As SAS Health Committee chair since 2019, I have led the committee of 15 members to support health-related initiatives with government agencies in Singapore (e.g., Ministry of Health) to provide actuarial support in policymaking as well as to elevate public education in these areas.

Long-term Care (LTC)

Before the previous LTC scheme (ElderShield) was formally retired in October 2020, the SAS Health Committee put together an LTC paper comparing LTC systems in various developed countries (including Singapore) to educate the public about the various LTC systems and key LTC pricing assumptions. Noting that there was a public debate about why females pay higher premiums (in view of longer life expectancy) than their male counterparts, we highlighted the need to focus on LTC claims experience as it evolves. Together with the SAS Council, we shared this paper with and proposed to the then-nominated member of Parliament (NMP) Irene Quay to include a fellow of the SAS on the CareShield Life Council. Both were mentioned in the parliamentary speech, and the proposal to include a fellow of the SAS was accepted in the Parliament in September 2019.

After the enhancement to CareShield Life in October 2020, all Singaporeans (older than 30) are now entitled to LTC coverage with monthly payouts of SGD 600 indexed with annual inflation for life. The CareShield Life Council was appointed in April 2020 and includes professionals across different industries and one actuary (who is a fellow of the SAS).

Universal Health Care (MediShield Life) Review

MediShield Life is the universal health scheme for all Singaporeans and permanent residents in Singapore. Different from other developed nations where universal health is funded via national taxation, MediShield Life is designed as basic health insurance where every Singaporean pays an annual premium. In late 2020, after considering the needs and claims experience of the scheme, the MediShield Life Council appointed by the Ministry of Health (MOH) came up with a number of new enhancements that the MOH planned to implement coupled with premium increases in April 2021.

To gather public feedback, the MOH issued a public consultation and invited the SAS Health Committee to respond as a professional body. The SAS Health Committee promptly formed a working group to study each of the new enhancements as well as their implications on private Integrated Shield plans in Singapore. Without access to proprietary claims data beyond the public consultation, we provided our comments to the MOH based on our understanding and experience in the health insurance landscape in Singapore, supported by research from the public domain. We also presented to SAS members to gather further feedback.

It was reassuring to me that our actuarial experience was useful to policymakers in enacting policy enhancements that affect the entire nation. Our comments were further referenced by the public and other professions, such as the Singapore Medical Association in “SMA 61st Council Position Statement on Troubled Integrated Shield Plans” and the Life Insurance Association (LIA) in its corresponding response. While I will always emphasize that all readers should read this paper in its entirety, I was glad that our efforts did not go to waste and made an impact in the public debate of rising health insurance costs against a panel selection of doctors by private health insurers in Singapore.

Conclusion

Equipped with actuarial qualifications, I am glad I have chosen a career path where I can develop my passion for insurance product development and make a societal impact on policymaking via volunteering at the SAS. I also am confident that InsurTech startups like Coherent can fulfill my dream of increasing insurance access to everyone from all walks of life with the adoption of technology designed to make insurance product launch fast, intuitive and rigorous.

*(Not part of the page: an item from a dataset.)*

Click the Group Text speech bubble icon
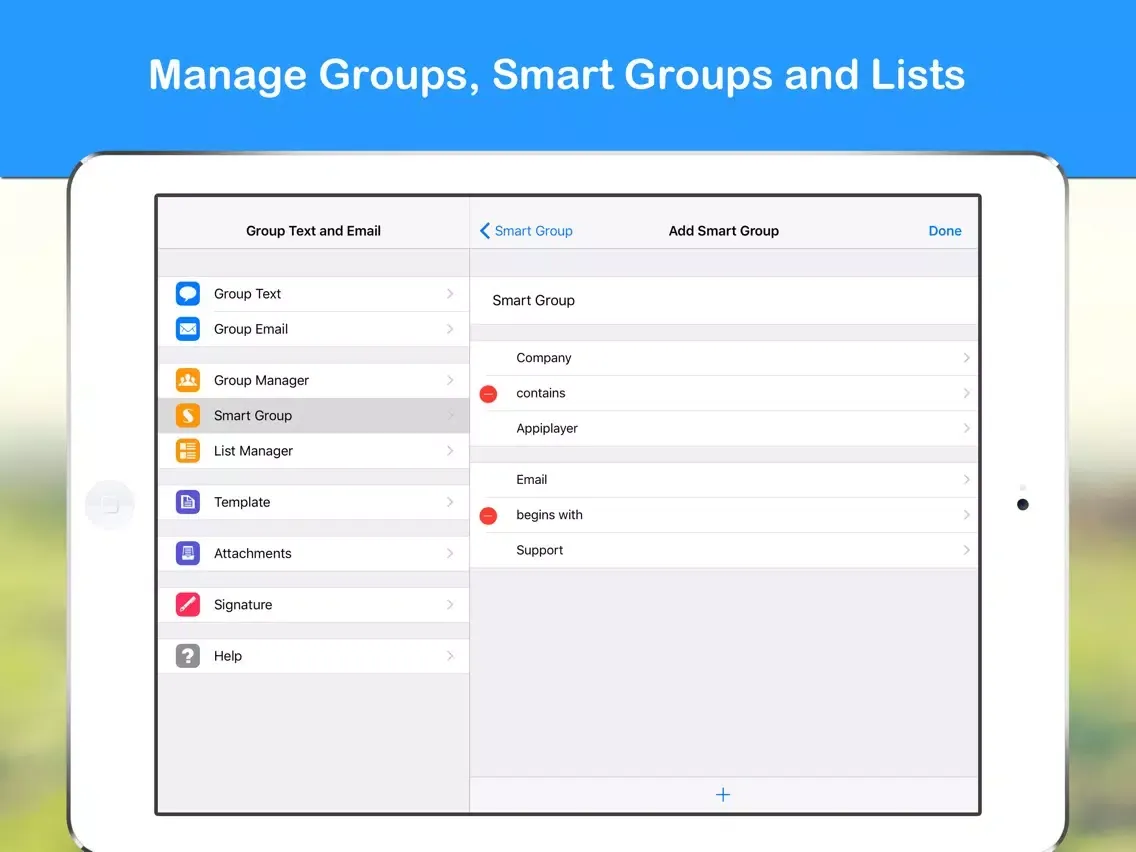Image resolution: width=1136 pixels, height=852 pixels. point(188,294)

Kay Ying Shong, FSA, CERA, FSAS, is director of actuarial at Coherent and chair of the Singapore Actuarial Society Health Committee. Kay is also a council member of the Singapore Actuarial Society and board member of the International Actuarial Association Health Section.

Statements of fact and opinions expressed herein are those of the individual authors and are not necessarily those of the Society of Actuaries or the respective authors’ employers.